[Dataset entries]
=== Section Start ===
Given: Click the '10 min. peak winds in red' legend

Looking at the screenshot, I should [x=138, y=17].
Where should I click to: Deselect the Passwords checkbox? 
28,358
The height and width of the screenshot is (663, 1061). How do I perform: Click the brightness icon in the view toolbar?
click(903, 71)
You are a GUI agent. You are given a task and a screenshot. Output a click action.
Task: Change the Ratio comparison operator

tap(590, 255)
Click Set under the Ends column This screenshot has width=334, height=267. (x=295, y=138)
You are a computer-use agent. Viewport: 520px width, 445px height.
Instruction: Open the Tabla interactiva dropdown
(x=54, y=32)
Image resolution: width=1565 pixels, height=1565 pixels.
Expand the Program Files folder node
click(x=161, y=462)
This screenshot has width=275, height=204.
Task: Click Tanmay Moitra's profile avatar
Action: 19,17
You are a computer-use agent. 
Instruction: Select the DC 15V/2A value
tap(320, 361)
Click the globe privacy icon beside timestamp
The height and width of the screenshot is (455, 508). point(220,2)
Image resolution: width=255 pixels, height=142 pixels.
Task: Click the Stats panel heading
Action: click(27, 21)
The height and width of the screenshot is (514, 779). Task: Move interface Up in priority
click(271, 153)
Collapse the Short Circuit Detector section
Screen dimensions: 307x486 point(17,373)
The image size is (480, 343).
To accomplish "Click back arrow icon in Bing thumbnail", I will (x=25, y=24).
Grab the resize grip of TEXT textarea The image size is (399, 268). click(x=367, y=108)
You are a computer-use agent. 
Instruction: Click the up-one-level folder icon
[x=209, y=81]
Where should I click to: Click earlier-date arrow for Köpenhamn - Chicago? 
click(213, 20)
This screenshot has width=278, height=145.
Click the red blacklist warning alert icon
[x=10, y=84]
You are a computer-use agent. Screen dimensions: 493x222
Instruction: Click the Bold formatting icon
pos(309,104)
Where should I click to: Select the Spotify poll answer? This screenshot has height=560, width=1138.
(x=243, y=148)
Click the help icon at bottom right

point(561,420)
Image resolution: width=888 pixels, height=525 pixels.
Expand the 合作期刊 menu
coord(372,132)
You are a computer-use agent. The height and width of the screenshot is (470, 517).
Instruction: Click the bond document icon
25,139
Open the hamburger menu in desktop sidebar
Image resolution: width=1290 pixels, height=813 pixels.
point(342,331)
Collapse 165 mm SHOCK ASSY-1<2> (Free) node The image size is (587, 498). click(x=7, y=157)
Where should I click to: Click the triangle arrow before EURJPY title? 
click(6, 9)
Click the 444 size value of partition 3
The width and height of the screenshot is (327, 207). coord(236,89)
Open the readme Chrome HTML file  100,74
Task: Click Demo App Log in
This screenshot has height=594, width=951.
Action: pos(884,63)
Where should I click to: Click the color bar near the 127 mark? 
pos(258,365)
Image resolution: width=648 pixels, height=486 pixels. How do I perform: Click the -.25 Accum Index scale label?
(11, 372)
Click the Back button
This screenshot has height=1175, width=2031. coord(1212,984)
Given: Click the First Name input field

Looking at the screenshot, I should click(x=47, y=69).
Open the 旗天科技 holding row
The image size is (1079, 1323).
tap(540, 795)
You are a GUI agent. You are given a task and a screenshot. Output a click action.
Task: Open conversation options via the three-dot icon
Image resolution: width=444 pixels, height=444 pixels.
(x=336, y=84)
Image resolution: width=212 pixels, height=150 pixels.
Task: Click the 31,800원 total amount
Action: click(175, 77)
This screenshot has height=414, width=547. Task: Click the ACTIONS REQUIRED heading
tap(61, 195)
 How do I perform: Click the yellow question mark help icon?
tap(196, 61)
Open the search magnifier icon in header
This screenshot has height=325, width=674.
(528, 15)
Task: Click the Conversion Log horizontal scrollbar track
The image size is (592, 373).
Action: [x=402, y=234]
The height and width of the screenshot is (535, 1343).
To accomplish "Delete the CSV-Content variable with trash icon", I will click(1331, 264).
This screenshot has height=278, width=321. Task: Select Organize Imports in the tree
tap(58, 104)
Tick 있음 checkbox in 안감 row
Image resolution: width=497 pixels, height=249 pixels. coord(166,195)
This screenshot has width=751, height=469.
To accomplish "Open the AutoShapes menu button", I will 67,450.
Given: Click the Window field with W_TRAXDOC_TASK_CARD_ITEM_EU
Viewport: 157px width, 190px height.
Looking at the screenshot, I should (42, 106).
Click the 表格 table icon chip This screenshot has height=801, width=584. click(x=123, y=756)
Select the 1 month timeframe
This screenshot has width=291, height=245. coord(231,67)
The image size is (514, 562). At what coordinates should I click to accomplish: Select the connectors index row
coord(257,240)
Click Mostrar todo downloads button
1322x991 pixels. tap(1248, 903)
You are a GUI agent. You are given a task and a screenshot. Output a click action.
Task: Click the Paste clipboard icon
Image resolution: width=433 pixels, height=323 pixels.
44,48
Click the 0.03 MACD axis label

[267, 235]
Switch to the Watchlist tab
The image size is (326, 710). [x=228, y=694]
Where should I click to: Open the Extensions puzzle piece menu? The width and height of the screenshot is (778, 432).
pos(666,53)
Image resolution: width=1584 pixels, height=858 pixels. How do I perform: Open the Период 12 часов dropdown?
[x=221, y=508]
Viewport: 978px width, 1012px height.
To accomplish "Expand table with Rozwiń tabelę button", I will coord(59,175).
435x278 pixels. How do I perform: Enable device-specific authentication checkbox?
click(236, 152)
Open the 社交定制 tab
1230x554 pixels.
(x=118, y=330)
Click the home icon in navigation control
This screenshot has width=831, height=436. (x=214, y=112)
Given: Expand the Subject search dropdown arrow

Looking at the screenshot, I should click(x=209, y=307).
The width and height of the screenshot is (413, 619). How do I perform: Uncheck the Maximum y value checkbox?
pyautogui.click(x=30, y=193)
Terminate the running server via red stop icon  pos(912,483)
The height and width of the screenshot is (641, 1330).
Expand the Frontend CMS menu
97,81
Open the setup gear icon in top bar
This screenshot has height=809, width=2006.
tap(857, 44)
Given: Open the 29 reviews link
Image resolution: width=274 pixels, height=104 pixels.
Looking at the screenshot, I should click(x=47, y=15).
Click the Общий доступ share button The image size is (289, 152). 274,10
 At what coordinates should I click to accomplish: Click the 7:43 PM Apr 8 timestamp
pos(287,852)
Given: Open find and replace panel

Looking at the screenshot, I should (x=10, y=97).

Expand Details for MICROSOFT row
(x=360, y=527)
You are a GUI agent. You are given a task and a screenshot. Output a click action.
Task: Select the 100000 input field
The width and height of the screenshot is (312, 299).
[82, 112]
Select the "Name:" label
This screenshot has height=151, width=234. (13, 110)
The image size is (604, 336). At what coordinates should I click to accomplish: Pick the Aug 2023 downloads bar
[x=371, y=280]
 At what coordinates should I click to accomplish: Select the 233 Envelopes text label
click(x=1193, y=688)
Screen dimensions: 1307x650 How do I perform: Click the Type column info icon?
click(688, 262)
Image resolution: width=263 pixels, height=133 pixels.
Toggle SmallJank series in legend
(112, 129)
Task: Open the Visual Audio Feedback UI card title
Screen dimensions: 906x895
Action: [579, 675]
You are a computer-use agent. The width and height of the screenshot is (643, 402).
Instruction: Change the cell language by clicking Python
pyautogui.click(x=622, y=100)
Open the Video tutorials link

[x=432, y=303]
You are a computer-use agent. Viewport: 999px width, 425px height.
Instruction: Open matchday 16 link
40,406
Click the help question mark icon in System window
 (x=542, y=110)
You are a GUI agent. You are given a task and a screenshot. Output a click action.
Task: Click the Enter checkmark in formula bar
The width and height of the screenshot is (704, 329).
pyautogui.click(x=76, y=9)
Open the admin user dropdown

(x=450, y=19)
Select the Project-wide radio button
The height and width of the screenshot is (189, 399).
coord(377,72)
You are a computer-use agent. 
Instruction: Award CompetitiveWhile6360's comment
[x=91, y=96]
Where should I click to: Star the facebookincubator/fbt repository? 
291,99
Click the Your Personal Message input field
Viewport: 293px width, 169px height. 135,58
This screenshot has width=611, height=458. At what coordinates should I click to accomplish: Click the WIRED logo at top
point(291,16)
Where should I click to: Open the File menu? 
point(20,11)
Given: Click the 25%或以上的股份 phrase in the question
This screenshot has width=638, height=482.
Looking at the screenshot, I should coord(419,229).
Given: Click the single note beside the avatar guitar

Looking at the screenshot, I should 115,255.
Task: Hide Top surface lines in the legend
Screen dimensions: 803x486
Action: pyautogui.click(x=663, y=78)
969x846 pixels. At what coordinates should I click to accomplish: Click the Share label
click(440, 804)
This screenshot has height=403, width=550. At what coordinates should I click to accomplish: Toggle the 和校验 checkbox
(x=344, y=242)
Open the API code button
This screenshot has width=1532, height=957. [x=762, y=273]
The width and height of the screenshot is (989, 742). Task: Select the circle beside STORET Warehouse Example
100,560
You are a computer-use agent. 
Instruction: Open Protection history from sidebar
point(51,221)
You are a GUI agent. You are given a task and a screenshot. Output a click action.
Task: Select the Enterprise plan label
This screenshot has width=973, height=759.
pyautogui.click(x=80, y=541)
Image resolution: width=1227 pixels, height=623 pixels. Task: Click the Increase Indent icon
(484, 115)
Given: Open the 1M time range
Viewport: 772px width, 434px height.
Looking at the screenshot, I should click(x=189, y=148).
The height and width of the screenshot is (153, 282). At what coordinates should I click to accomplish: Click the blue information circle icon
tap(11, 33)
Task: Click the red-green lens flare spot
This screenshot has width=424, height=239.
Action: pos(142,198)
=== Section End ===
__ASSIGNED TASK__:
Which lines above hold the string "with"? Copy every one of them.

__FINISHED EXERCISE__:
To accomplish "Delete the CSV-Content variable with trash icon", I will click(1331, 264).
Given: Click the Window field with W_TRAXDOC_TASK_CARD_ITEM_EU
To accomplish "Expand table with Rozwiń tabelę button", I will coord(59,175).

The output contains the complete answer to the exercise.